▶

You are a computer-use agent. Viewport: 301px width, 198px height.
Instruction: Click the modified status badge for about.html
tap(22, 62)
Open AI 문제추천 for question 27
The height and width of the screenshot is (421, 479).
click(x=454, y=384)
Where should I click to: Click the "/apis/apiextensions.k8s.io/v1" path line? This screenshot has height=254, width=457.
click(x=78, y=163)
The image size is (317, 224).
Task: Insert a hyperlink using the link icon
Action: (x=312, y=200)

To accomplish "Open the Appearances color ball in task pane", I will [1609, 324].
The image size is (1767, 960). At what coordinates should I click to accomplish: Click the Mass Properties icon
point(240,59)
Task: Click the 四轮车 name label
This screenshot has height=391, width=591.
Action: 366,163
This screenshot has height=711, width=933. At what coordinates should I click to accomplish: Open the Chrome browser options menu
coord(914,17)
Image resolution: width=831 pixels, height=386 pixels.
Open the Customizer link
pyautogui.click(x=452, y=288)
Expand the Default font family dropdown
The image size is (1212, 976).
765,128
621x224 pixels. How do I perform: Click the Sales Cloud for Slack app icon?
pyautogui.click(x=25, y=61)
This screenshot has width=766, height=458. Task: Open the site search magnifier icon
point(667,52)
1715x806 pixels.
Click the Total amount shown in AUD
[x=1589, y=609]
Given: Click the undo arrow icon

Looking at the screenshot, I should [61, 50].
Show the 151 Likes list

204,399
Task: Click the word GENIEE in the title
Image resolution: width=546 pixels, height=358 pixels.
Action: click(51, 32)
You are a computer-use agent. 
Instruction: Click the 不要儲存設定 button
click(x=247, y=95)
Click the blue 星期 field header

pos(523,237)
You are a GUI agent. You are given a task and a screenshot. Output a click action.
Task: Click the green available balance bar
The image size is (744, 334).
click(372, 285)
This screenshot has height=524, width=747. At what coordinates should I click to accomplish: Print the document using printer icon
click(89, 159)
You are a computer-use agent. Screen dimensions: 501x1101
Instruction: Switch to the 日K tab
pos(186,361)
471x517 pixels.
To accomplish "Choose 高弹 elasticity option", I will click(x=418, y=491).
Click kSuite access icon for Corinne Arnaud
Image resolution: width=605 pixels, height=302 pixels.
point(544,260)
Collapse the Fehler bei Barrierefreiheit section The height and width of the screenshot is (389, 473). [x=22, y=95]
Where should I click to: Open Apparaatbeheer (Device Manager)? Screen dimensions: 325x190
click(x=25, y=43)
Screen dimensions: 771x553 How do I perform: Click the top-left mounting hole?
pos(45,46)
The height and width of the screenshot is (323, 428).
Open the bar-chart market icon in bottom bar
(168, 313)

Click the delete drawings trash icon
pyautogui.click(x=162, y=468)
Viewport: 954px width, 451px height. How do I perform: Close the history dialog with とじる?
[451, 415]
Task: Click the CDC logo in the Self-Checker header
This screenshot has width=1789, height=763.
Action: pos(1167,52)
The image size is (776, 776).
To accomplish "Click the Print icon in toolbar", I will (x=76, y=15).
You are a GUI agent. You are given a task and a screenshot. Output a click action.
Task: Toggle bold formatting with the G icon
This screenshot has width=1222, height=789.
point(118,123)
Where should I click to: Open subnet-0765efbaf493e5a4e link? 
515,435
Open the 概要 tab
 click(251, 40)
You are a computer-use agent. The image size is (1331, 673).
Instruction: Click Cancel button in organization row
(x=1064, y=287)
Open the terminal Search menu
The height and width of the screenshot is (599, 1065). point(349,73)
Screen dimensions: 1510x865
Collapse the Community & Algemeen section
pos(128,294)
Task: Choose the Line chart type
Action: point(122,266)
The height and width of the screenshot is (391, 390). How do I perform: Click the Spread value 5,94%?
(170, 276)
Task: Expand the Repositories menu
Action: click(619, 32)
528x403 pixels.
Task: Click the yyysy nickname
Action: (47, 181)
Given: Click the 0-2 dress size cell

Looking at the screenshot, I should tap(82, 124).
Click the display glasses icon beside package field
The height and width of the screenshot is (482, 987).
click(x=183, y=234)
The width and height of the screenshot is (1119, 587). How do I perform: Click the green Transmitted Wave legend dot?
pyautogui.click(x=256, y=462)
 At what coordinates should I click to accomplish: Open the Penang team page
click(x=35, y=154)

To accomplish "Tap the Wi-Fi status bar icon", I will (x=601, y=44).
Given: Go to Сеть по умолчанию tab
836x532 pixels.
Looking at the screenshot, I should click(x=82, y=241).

◀

◆ **YOUR OBJECTIVE**
All entries shown above should be printed again exactly.

◆ **EXERCISE SOLUTION**
You are a computer-use agent. Viewport: 301px width, 198px height.
Instruction: Click the modified status badge for about.html
tap(22, 62)
Open AI 문제추천 for question 27
The height and width of the screenshot is (421, 479).
click(x=454, y=384)
Where should I click to: Click the "/apis/apiextensions.k8s.io/v1" path line? This screenshot has height=254, width=457.
click(x=78, y=163)
The image size is (317, 224).
Task: Insert a hyperlink using the link icon
Action: (x=312, y=200)

To accomplish "Open the Appearances color ball in task pane", I will [1609, 324].
The image size is (1767, 960). At what coordinates should I click to accomplish: Click the Mass Properties icon
point(240,59)
Task: Click the 四轮车 name label
This screenshot has height=391, width=591.
Action: 366,163
This screenshot has height=711, width=933. At what coordinates should I click to accomplish: Open the Chrome browser options menu
coord(914,17)
Image resolution: width=831 pixels, height=386 pixels.
Open the Customizer link
pyautogui.click(x=452, y=288)
Expand the Default font family dropdown
The image size is (1212, 976).
765,128
621x224 pixels. How do I perform: Click the Sales Cloud for Slack app icon?
pyautogui.click(x=25, y=61)
This screenshot has width=766, height=458. Task: Open the site search magnifier icon
point(667,52)
1715x806 pixels.
Click the Total amount shown in AUD
[x=1589, y=609]
Given: Click the undo arrow icon

Looking at the screenshot, I should [61, 50].
Show the 151 Likes list

204,399
Task: Click the word GENIEE in the title
Image resolution: width=546 pixels, height=358 pixels.
Action: click(51, 32)
You are a computer-use agent. 
Instruction: Click the 不要儲存設定 button
click(x=247, y=95)
Click the blue 星期 field header

pos(523,237)
You are a GUI agent. You are given a task and a screenshot. Output a click action.
Task: Click the green available balance bar
The image size is (744, 334).
click(372, 285)
This screenshot has height=524, width=747. At what coordinates should I click to accomplish: Print the document using printer icon
click(89, 159)
You are a computer-use agent. Screen dimensions: 501x1101
Instruction: Switch to the 日K tab
pos(186,361)
471x517 pixels.
To accomplish "Choose 高弹 elasticity option", I will click(x=418, y=491).
Click kSuite access icon for Corinne Arnaud
Image resolution: width=605 pixels, height=302 pixels.
point(544,260)
Collapse the Fehler bei Barrierefreiheit section The height and width of the screenshot is (389, 473). [x=22, y=95]
Where should I click to: Open Apparaatbeheer (Device Manager)? Screen dimensions: 325x190
click(x=25, y=43)
Screen dimensions: 771x553 How do I perform: Click the top-left mounting hole?
pos(45,46)
The height and width of the screenshot is (323, 428).
Open the bar-chart market icon in bottom bar
(168, 313)

Click the delete drawings trash icon
pyautogui.click(x=162, y=468)
Viewport: 954px width, 451px height. How do I perform: Close the history dialog with とじる?
[451, 415]
Task: Click the CDC logo in the Self-Checker header
This screenshot has width=1789, height=763.
Action: pos(1167,52)
The image size is (776, 776).
To accomplish "Click the Print icon in toolbar", I will (x=76, y=15).
You are a GUI agent. You are given a task and a screenshot. Output a click action.
Task: Toggle bold formatting with the G icon
This screenshot has width=1222, height=789.
point(118,123)
Where should I click to: Open subnet-0765efbaf493e5a4e link? 
515,435
Open the 概要 tab
 click(251, 40)
You are a computer-use agent. The image size is (1331, 673).
Instruction: Click Cancel button in organization row
(x=1064, y=287)
Open the terminal Search menu
The height and width of the screenshot is (599, 1065). point(349,73)
Screen dimensions: 1510x865
Collapse the Community & Algemeen section
pos(128,294)
Task: Choose the Line chart type
Action: point(122,266)
The height and width of the screenshot is (391, 390). How do I perform: Click the Spread value 5,94%?
(170, 276)
Task: Expand the Repositories menu
Action: click(619, 32)
528x403 pixels.
Task: Click the yyysy nickname
Action: (47, 181)
Given: Click the 0-2 dress size cell

Looking at the screenshot, I should tap(82, 124).
Click the display glasses icon beside package field
The height and width of the screenshot is (482, 987).
click(x=183, y=234)
The width and height of the screenshot is (1119, 587). How do I perform: Click the green Transmitted Wave legend dot?
pyautogui.click(x=256, y=462)
 At what coordinates should I click to accomplish: Open the Penang team page
click(x=35, y=154)

To accomplish "Tap the Wi-Fi status bar icon", I will (x=601, y=44).
Given: Go to Сеть по умолчанию tab
836x532 pixels.
Looking at the screenshot, I should click(x=82, y=241).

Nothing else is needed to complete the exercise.